**STATED GOAL**
Render every line of the rows below as a numbered list, skipping any blank lines.

**Records from a pointing dataset**
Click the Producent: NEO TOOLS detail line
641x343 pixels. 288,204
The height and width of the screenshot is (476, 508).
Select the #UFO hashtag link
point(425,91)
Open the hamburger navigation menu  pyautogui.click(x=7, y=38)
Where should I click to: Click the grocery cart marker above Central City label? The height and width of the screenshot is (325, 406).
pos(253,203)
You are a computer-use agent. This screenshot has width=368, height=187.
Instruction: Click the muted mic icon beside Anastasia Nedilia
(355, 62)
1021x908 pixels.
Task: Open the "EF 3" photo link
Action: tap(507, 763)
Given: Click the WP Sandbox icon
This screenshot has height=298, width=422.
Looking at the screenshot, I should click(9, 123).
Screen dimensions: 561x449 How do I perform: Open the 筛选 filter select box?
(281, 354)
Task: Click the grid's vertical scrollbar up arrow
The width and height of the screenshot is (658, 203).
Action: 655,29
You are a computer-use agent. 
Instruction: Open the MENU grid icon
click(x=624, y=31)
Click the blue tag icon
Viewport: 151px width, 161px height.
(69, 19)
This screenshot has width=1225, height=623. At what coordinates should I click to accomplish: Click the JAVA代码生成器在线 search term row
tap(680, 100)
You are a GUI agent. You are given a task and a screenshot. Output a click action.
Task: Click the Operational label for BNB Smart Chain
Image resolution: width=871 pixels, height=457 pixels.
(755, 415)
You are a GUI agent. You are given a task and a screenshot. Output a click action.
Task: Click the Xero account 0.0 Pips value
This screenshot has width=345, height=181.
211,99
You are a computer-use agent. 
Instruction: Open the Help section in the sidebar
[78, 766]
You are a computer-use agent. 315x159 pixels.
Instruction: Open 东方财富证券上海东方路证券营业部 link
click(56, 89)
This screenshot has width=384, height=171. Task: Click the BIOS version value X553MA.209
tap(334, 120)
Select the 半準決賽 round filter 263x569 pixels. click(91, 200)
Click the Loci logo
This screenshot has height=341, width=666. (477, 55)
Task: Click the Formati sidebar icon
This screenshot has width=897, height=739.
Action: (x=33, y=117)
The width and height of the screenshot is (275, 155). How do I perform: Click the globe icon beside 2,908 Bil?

**WRITTEN ANSWER**
1. Click the Producent: NEO TOOLS detail line
2. 641x343 pixels. 288,204
3. The height and width of the screenshot is (476, 508).
4. Select the #UFO hashtag link
5. point(425,91)
6. Open the hamburger navigation menu  pyautogui.click(x=7, y=38)
7. Where should I click to: Click the grocery cart marker above Central City label? The height and width of the screenshot is (325, 406).
8. pos(253,203)
9. You are a computer-use agent. This screenshot has width=368, height=187.
10. Instruction: Click the muted mic icon beside Anastasia Nedilia
11. (355, 62)
12. 1021x908 pixels.
13. Task: Open the "EF 3" photo link
14. Action: tap(507, 763)
15. Given: Click the WP Sandbox icon
16. This screenshot has height=298, width=422.
17. Looking at the screenshot, I should click(9, 123).
18. Screen dimensions: 561x449 How do I perform: Open the 筛选 filter select box?
19. (281, 354)
20. Task: Click the grid's vertical scrollbar up arrow
21. The width and height of the screenshot is (658, 203).
22. Action: 655,29
23. You are a computer-use agent. 
24. Instruction: Open the MENU grid icon
25. click(x=624, y=31)
26. Click the blue tag icon
27. Viewport: 151px width, 161px height.
28. (69, 19)
29. This screenshot has width=1225, height=623. At what coordinates should I click to accomplish: Click the JAVA代码生成器在线 search term row
30. tap(680, 100)
31. You are a GUI agent. You are given a task and a screenshot. Output a click action.
32. Task: Click the Operational label for BNB Smart Chain
33. Image resolution: width=871 pixels, height=457 pixels.
34. (755, 415)
35. You are a GUI agent. You are given a task and a screenshot. Output a click action.
36. Task: Click the Xero account 0.0 Pips value
37. This screenshot has width=345, height=181.
38. 211,99
39. You are a computer-use agent. 
40. Instruction: Open the Help section in the sidebar
41. [78, 766]
42. You are a computer-use agent. 315x159 pixels.
43. Instruction: Open 东方财富证券上海东方路证券营业部 link
44. click(56, 89)
45. This screenshot has width=384, height=171. Task: Click the BIOS version value X553MA.209
46. tap(334, 120)
47. Select the 半準決賽 round filter 263x569 pixels. click(91, 200)
48. Click the Loci logo
49. This screenshot has height=341, width=666. (477, 55)
50. Task: Click the Formati sidebar icon
51. This screenshot has width=897, height=739.
52. Action: (x=33, y=117)
53. The width and height of the screenshot is (275, 155). How do I perform: Click the globe icon beside 2,908 Bil?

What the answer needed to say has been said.